Thursday, November 11, 2010

New Salem workshops on 1830s-appropriate music

Emailed tonight to members of the Prairieland Dulcimer Strings, Springfield.

Hi everybody -

Our off-season music workshops at New Salem got off to a good start last week. We had a half dozen people there, and we decided on an interesting approach for the December, February and March meetings.

(I'm getting back to you a little late because I was in Minnesota for a funeral at the beginning of the week, and I'm mailing everyone on the list because I think more people might be interested in what we decided to do with the workshops. If you missed the first one, it's still not too late to start.)

After kicking a couple of ideas around for a few minutes, we decided to go through Ralph Lee Smith and Madeline MacNeil's "Songs and Tunes of the Wilderness Road." It's a Mel Bay book, and it's available for $10.16 at Amazon.com and $15 directly from Ralph's website at http://ralphleesmith.com/ ...

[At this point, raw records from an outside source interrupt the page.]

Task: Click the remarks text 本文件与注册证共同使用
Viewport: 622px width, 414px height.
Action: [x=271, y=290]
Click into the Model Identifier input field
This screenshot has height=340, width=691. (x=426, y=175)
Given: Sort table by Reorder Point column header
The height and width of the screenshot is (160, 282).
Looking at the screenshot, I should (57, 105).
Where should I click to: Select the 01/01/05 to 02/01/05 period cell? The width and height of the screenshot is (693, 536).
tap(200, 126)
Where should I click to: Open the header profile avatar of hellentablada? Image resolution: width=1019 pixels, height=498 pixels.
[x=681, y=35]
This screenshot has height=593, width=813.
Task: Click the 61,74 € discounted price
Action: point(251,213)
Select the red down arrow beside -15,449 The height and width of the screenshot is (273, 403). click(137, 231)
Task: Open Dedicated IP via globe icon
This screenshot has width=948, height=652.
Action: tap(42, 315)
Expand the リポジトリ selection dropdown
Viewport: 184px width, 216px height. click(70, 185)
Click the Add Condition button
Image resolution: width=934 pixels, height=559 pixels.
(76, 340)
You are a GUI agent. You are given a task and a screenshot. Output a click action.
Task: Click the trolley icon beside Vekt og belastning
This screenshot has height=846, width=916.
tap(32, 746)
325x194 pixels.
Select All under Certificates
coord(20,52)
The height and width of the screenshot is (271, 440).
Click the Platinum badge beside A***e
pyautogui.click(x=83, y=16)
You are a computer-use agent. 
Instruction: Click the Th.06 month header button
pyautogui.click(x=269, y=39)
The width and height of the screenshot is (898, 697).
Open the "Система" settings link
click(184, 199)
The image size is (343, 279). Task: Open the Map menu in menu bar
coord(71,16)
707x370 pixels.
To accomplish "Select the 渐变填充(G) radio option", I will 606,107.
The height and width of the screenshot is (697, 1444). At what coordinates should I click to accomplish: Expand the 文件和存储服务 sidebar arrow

Ralph is literally the guy who wrote the book on the Appalachian dulcimer's history. In fact, he's written several of them! "Wilderness Road" is one of the best short histories of the instrument available anywhere, it it has tablature for a good dozen songs that are appropriate for New Salem. (Some of the oldtimers in our Thursday night Prairieland Dulcimer Strings group will recognize the "Devil's Nine Questions" that Joyce Cary and I used to sing.) An awful lot of the early settlers, including Abraham Lincoln's forebears, came down the Wilderness Road through Virginia and up through Cumberland Gap into Kentucky on their way to the lower Midwest. It's also where the dulcimer was developed, so we'll learn a lot from reading it.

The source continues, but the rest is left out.